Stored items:
= Beginning of Section =
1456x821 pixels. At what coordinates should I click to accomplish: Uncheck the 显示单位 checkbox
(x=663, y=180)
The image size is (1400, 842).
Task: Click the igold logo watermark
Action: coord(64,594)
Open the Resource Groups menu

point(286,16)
= End of Section =
### [What you have to do]
Reproduce the records above exactly, character for character.

### [Answer to the problem]
1456x821 pixels. At what coordinates should I click to accomplish: Uncheck the 显示单位 checkbox
(x=663, y=180)
The image size is (1400, 842).
Task: Click the igold logo watermark
Action: coord(64,594)
Open the Resource Groups menu

point(286,16)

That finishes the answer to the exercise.